Sempre più famiglie italiane si ritrovano a dover fare la fila davanti alle Case della Carità o alle Chiese. Senza vergogna, perché ormai di dignità (in certi casi) ne e' rimasta davvero poca.

Pensate che nel centro storico di Catania, molte famiglie italiane fanno la coda di fronte alla moschea della Misericordia in cerca di aiuti di ogni genere. E così la moschea più grande del Mezzogiorno accoglie davvero tutti. Bangladesi, marocchini, egiziani, somali, senegalesi, italiani e profughi. Proprio così.

Rotto il digiuno e terminata la preghiera per il periodo del Ramadan, a sedersi ai tavoli allestiti per la cena comunitaria ci sono però anche italiani. La moschea della Misericordia e gli spazi del centro islamico sono infatti un riferimento per un quartiere popolato da molte famiglie indigenti, in gran parte italiane. Un elemento di integrazione e interazione sostenuto da diverse associazioni catanesi e capace, grazie a un accordo con il Banco alimentare di Sicilia, di offrire un aiuto continuativo a chi ha bisogno, anche oltre al periodo di Ramadan.

“Al di fuori delle cene per il mese sacro non possiamo offrire da mangiare, non avendo una cucina adeguata”, spiega Abdelhafid Keith, imam della moschea e presidente della comunità islamica di Sicilia. “Abbiamo così deciso di muoverci in altro modo”. L’idea si è concretizzata a ridosso del Natale 2013 ed è cresciuta rapidamente, diventando un servizio stabile a partire dall’estate 2014.
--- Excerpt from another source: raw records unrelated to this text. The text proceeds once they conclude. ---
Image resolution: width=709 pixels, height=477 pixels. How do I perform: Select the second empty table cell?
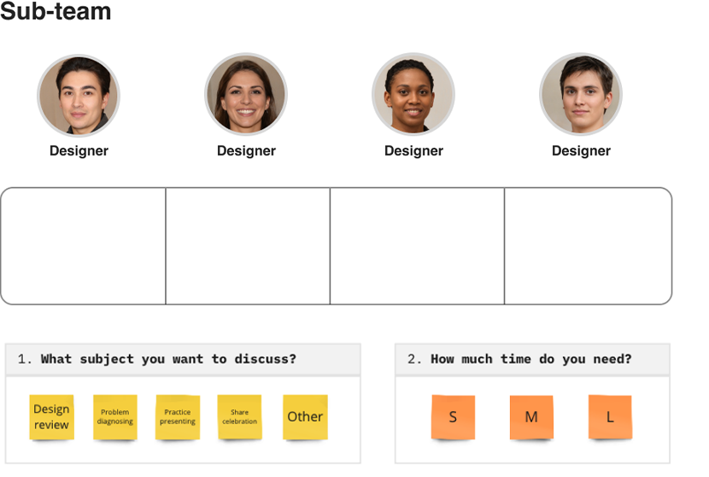pyautogui.click(x=248, y=245)
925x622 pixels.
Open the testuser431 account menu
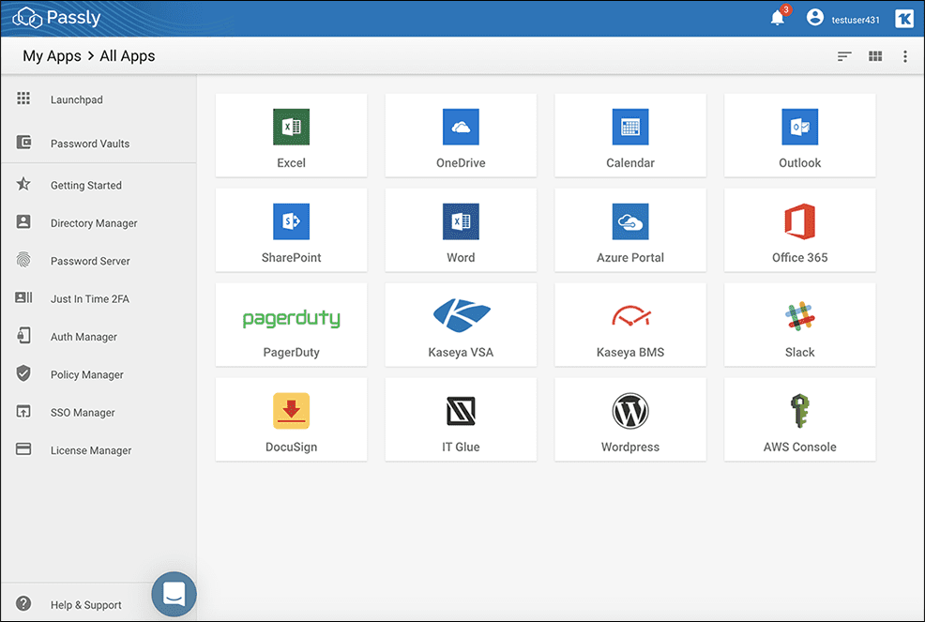(844, 18)
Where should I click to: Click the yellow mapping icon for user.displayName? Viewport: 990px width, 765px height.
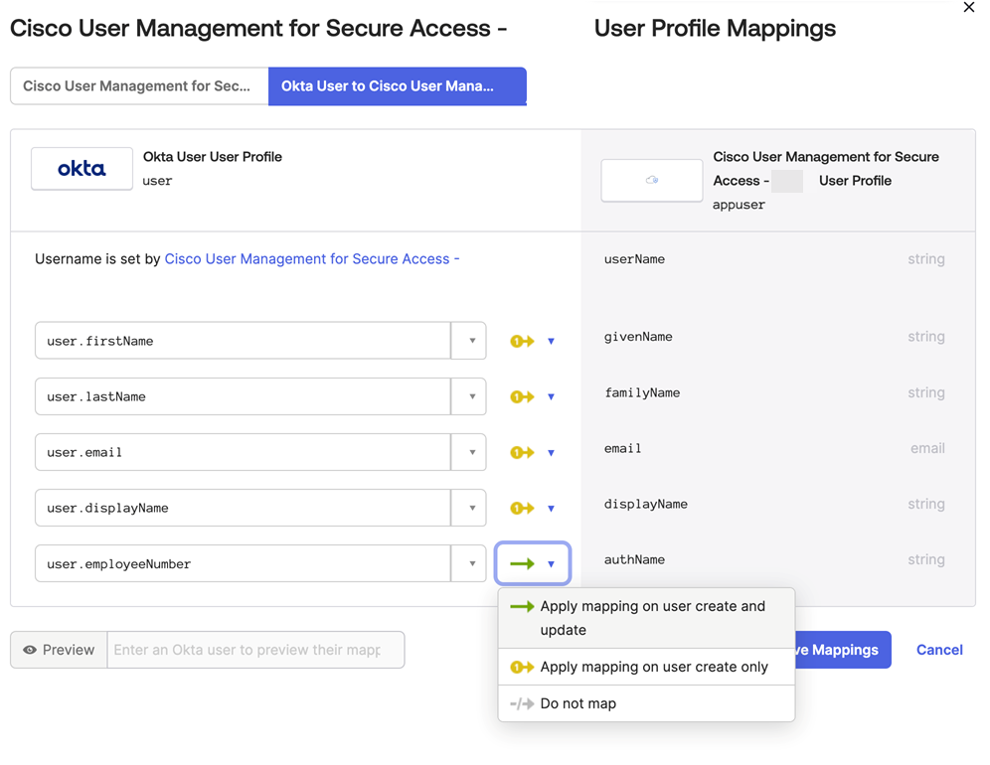522,508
“Abbiamo stretto un accordo con il Banco alimentare che ci consegna parte dei viveri raccolti durante la colletta alimentare nei supermercati: noi prepariamo i pacchi e, due volte al mese, li distribuiamo a chi ne fa richiesta”, racconta Ismail Bouchnafa, direttore del centro islamico annesso alla sala di preghiera. Si tratta di circa 300 famiglie, provenienti soprattutto dallo storico quartiere Civita, un lembo di case basse tra il porto e la via Vittorio Emanuele. “In alcuni periodi siamo arrivati a supportare fino a 500 nuclei familiari: vagliamo le richieste, teniamo un database di chi accede al servizio e inoltriamo poi le liste al Banco alimentare”. Un aiuto fondamentale di cui beneficiano, per l’80 per cento dei casi, famiglie italiane residenti da generazioni in uno dei quartieri più poveri della città.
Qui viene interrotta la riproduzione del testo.